→ **Prompt**: Every line from the one with "Where should I" up to and including the one with "Image resolution: width=788" is to be output exactly as it appears below; pictures are not.

→ **Data**:

Content starts

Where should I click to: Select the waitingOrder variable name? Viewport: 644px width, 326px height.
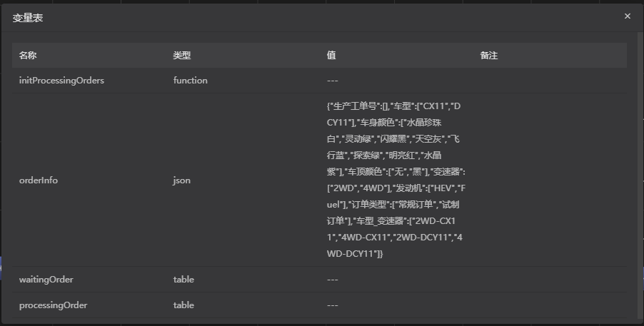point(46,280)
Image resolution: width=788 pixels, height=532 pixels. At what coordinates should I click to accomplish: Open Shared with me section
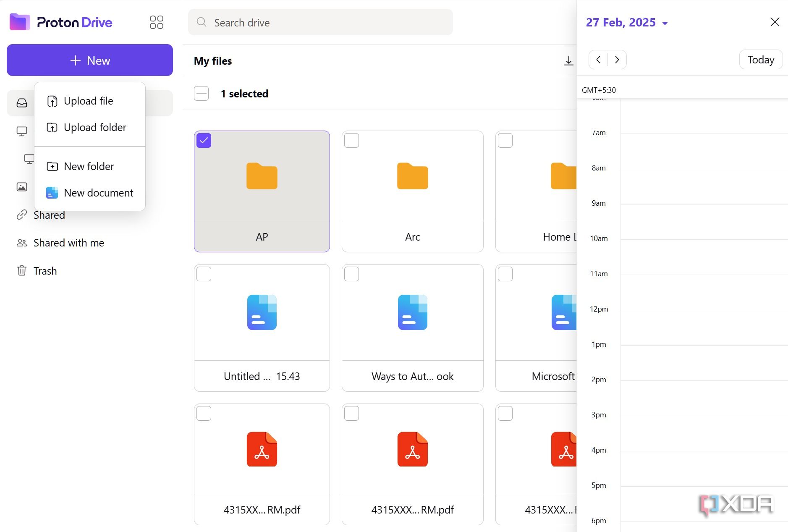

Content ends
Content starts

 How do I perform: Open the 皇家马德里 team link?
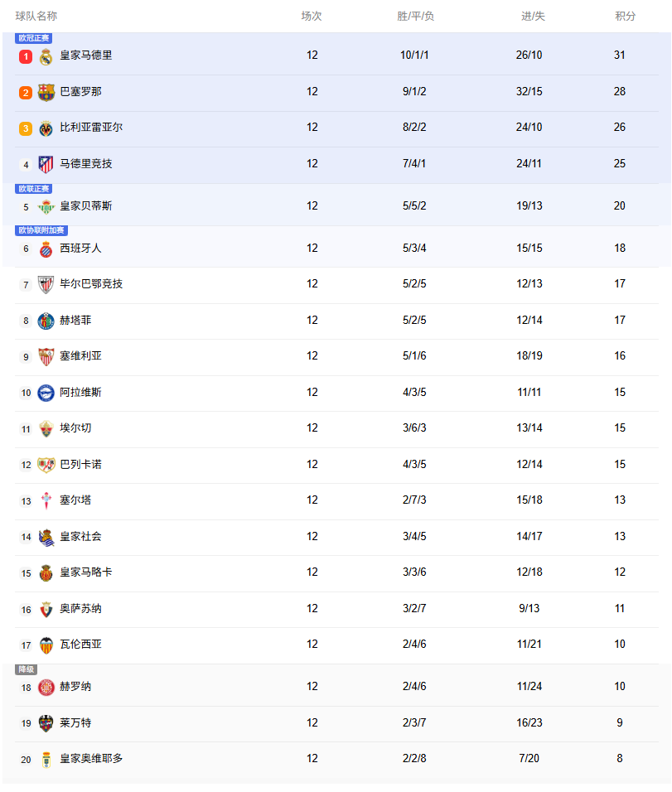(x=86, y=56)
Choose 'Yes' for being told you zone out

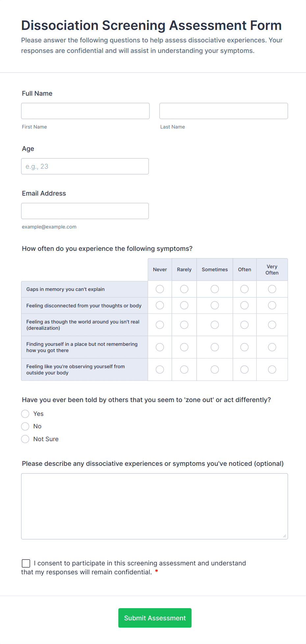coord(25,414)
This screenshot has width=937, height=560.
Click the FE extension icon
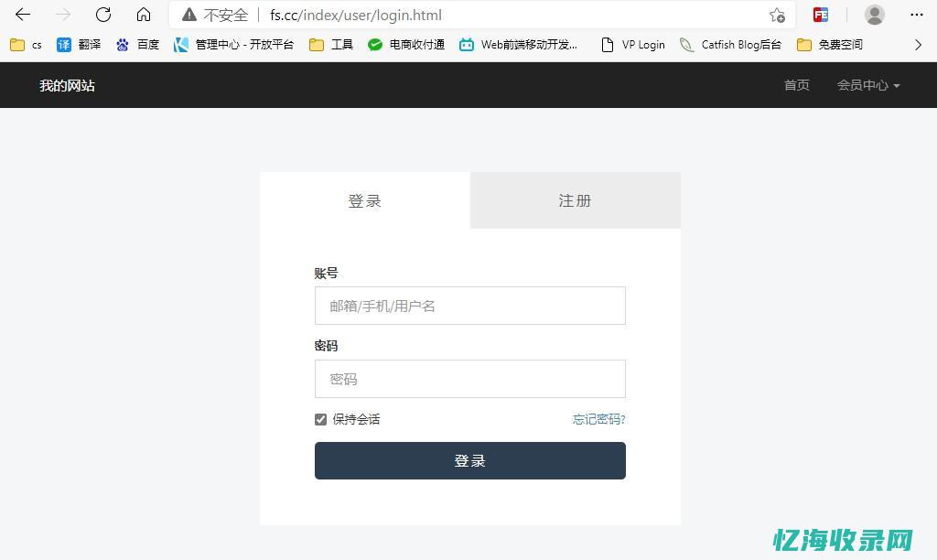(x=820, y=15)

Content ends

→ **Exercise response**:
Where should I click to: Select the waitingOrder variable name? Viewport: 644px width, 326px height.
point(46,280)
Image resolution: width=788 pixels, height=532 pixels. At what coordinates should I click to accomplish: Open Shared with me section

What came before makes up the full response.